August 21 2006 - Research for BT Business conducted earlier this year
indicates that more than a third of British workers (37 per cent of men and 34 per cent of
women) would be prepared to forgo a pay increase for more flexible working options.
Interest shows regional variation, with 37 per cent of London workers and 23 per cent of
those in the north-west of England, Yorkshire and Humberside willing to consider it. The
survey also found that 43 per cent of 18 to 29- year-olds are interested, compared to 31
per cent of the over 50s.
The research, conducted by YouGov, indicates that flexible working
policies are valued across the age range, but with an above average response from young
people, more than three-quarters of whom agreed that it is an important benefit. Almost
two-thirds of those aged 18 to 29 identified a better work/life balance as the main
advantage, followed by less stress and fewer travel problems. This trend is supported by
a DTI survey that found 70 per cent of graduate job seekers are actively looking for
the chance to work flexibly, almost half consider it the most important benefit an
employer could offer.
Beatriz Butsana-Sita, head of marketing, BT Business, said:
"For young people today the idea of being in the same office, at the same time, with the same people every day, is just completely out of date. Wireless and mobile technologies and the ability to work effectively away from the office come as second nature to today's generation of graduates. It's increasingly something that they expect from an employer."

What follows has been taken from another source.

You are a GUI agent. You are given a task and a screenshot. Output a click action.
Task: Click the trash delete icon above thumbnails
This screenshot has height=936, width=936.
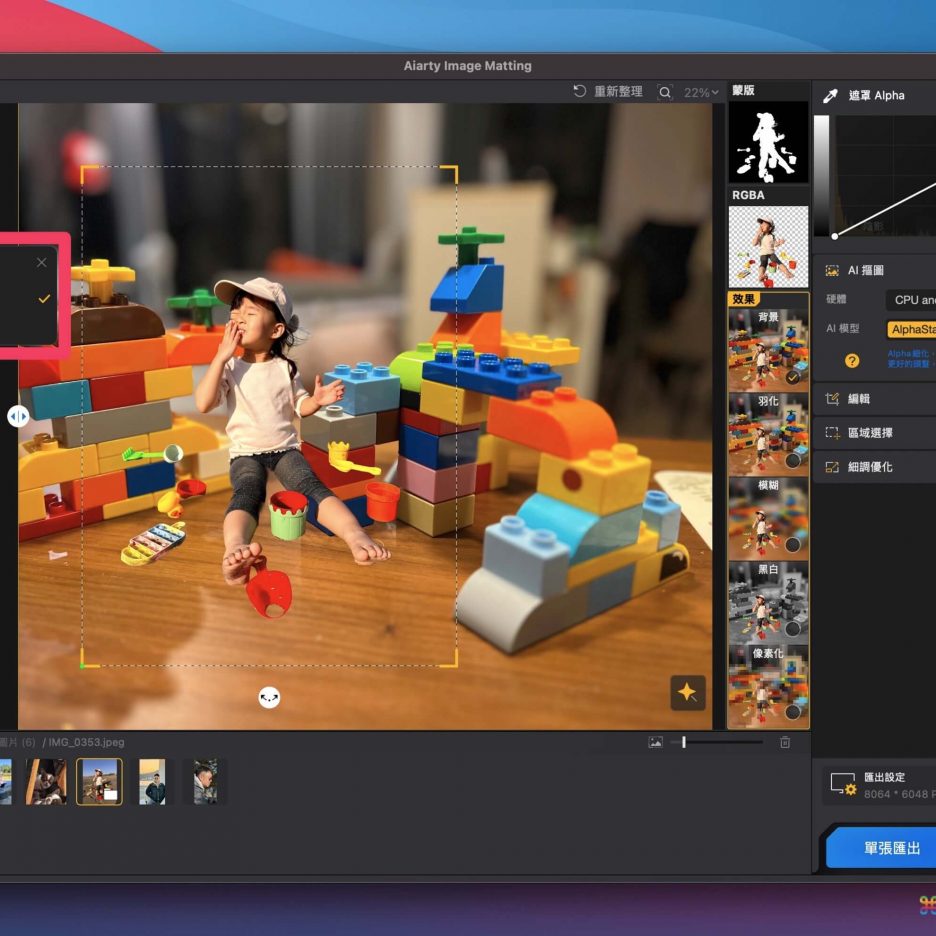click(x=785, y=742)
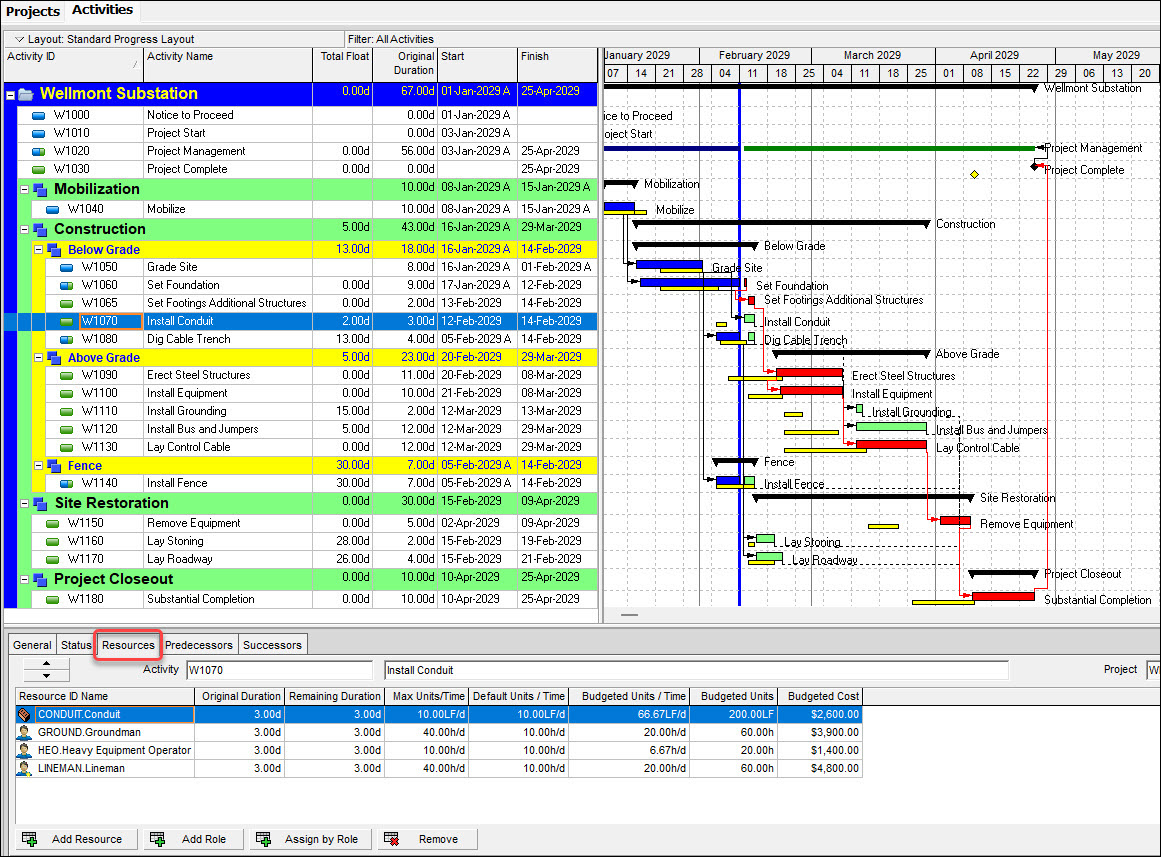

Directors of smaller businesses also recognize that flexible working policies can benefit their organization with 65 per cent citing staff motivation and 50 per cent increased productivity as key advantages. Some 59 per cent of small businesses believe they are as able to offer flexible working as larger organizations and could attract better candidates as a result.

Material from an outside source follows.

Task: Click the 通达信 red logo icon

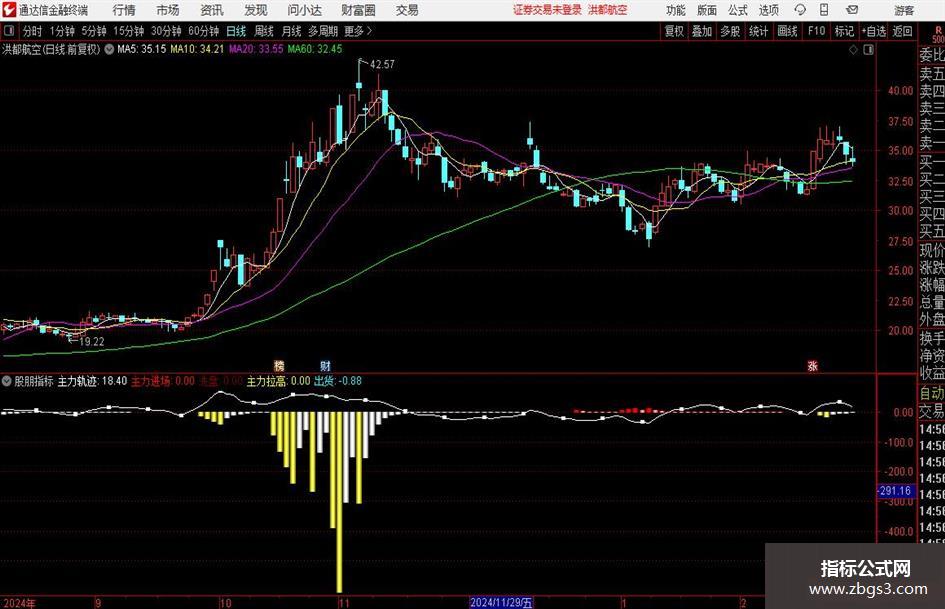Action: click(8, 10)
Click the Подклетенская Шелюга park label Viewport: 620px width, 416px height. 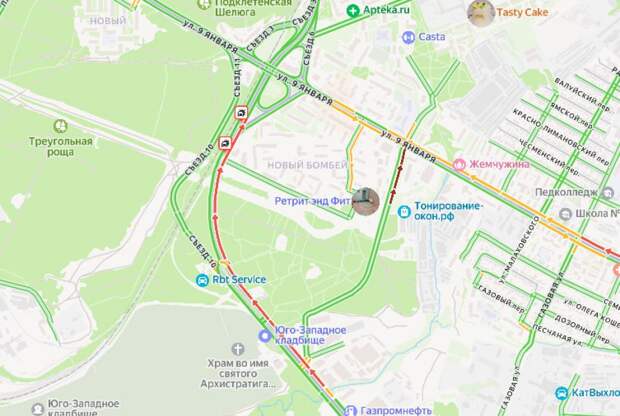click(253, 8)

"Flexible working has previously been considered as a 'large company' issue. However, the adoption of converged technology has seen a surge in flexible working practices and aspirations among smaller businesses.
The workforce of the future has been brought up with technology as part of their daily lives. Flexible working allowing a better work/life balance is prized over straight economic affluence. It's something all SME employers should think about".
This is illustrated by Illusion Factor, an integrated communications agency based in London with 30 permanent and 70 project staff. It implemented a converged IT solution (staff Blackberry's, BT Broadband and virtual private network access at home) which allows it to adapt to fluctuating work demands.
Kelvin James, director, Illusion Factor, said:
"Not only does our converged IT network give us a competitive advantage by being very accessible and cost effective for our clients, it also realises many personal benefits. Our staff can choose how and where they work and on the occasions a deadline means unsociable hours, they have the option to work from home and take the next day off to compensate. I believe this is important for maintaining a good work/life balance and in turn a happy and productive workforce."
BT believes that with the right combination of secure infrastructure, systems and support, any organization, regardless of size, can ensure its employees work together flexibly and effectively.